And he catches a goose by its legs, holding the bird down, while the crows circle and chatter with amusement at Jack’s cleverness. The goose is ashamed at its greed, the eating of the wheat while Jack had fought for his life. The air is suddenly full of feathers, and the sound of the Screech Owl that has been summoned, and by her magic Jack takes the shape of a raven which feeds upon the sad eyes of his father. Then the raven becomes the head. Only a goose is strong enough to carry the head in its sack, and this goose flies up above the furrows, and then to the west, following the chariot. Jack’s sister takes their father home, to the burned village.

When the goose is above Bran’s chariot, it lets the sack fall.

Then Bran opens the sack, and Jack-his-father opens his eyes. And he says, in his father’s voice, “Give me back my sons.”

“Never!” says the chief, but he ties the sack again and rests his foot upon it as he rides, frightened by what has happened.

*   *   *

The first night after the raid they camped on open land. Bran planted one of the seeds, more by way of humour than expectation, and pissed upon it. But Jack-his-father rolled unseen from the chariot and changed his shape again. He sang as he grew, a head becoming a tree, a strong oak, spreading out over the camp, reaching boughs to the ground and using leaves as a roof. When he had enclosed the raiders and their horses, he made the fire spring up and the wood spit and hiss with the rich fat of a spitted pig. He made sap run as honeyed ale and watched as the men below him fell into a pleasant stupor. The crows in Jack’s branches flew down and stole back the severed head of his eldest brother. “Carry it safely,” Jack said, and the sound of his voice woke Bran, but too late to stop the birds from flying off, out of this unknown region.

On the second night, Jack-his-father taunted Bran. “One of my sons is safe again, taken home. Give me back the others.”

“Not even if the flesh rolls from my bones and I catch my death of a cold.”

They were by a lake. Jack waited until Bran planted a second seed and pissed upon it, crying, “To see the Isle of Women, that would be a fine raid!” then, when the man had laughed scornfully and retired to sleep, he rolled from his sack and grew into a strong willow. He reached out over the deep water and shaped his prow, then his hull, and used branches as oars. He became a low, sleek galley, and the raiders found him in the morning and imagined it had drifted to the shore by night. They clambered aboard and rowed to the middle of the lake, towards the forest trail beyond that led to their own land.

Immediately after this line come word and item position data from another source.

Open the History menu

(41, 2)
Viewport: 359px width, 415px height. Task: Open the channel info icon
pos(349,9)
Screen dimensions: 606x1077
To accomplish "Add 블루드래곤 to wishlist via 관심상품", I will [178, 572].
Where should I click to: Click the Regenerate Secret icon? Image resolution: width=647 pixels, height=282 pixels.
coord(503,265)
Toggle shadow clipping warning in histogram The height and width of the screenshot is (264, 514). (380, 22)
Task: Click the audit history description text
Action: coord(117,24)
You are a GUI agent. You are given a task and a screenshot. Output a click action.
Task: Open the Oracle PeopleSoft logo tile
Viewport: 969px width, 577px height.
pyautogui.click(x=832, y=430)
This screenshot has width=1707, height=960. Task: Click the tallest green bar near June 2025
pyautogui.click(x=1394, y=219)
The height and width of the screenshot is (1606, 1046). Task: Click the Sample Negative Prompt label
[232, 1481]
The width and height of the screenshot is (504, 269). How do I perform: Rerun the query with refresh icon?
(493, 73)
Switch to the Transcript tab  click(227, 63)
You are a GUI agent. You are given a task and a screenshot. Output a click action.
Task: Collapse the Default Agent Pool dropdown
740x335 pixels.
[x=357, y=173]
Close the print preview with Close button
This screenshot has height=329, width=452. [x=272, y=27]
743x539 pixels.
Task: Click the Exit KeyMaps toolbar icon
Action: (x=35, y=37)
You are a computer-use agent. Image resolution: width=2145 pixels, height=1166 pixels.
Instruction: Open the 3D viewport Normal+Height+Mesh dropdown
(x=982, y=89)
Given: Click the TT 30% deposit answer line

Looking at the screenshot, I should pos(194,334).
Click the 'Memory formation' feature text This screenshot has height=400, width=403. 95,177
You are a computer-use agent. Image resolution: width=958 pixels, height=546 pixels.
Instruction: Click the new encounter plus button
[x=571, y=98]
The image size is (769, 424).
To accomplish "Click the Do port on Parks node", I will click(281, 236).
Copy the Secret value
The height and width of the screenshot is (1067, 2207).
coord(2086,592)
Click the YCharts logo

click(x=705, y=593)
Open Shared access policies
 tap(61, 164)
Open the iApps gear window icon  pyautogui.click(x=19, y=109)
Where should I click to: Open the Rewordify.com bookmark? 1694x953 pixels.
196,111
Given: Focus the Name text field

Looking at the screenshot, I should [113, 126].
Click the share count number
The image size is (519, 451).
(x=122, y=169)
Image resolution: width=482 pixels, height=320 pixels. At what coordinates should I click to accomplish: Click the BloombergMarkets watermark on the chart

But half-way across the lake, Jack opened the branches that formed the hull and the galley foundered. Man and beast swam to the shore, but a great pike caught the hair on the head of Jack’s second brother and carried the head up the river, out of this unknown region, back to the land of his birth. Jack-his-father was gathered in and slung across the neck of a horse, to be carried on. He felt like singing, but kept silent.

A third night, then, and Bran placed Jack-his-father in the ground, placing the last of the wheat seeds from the bargain into its mouth. “If you make a tree that can shelter and feed my companions, and from which I can see the Isle of Women, then you shall have your third son back.”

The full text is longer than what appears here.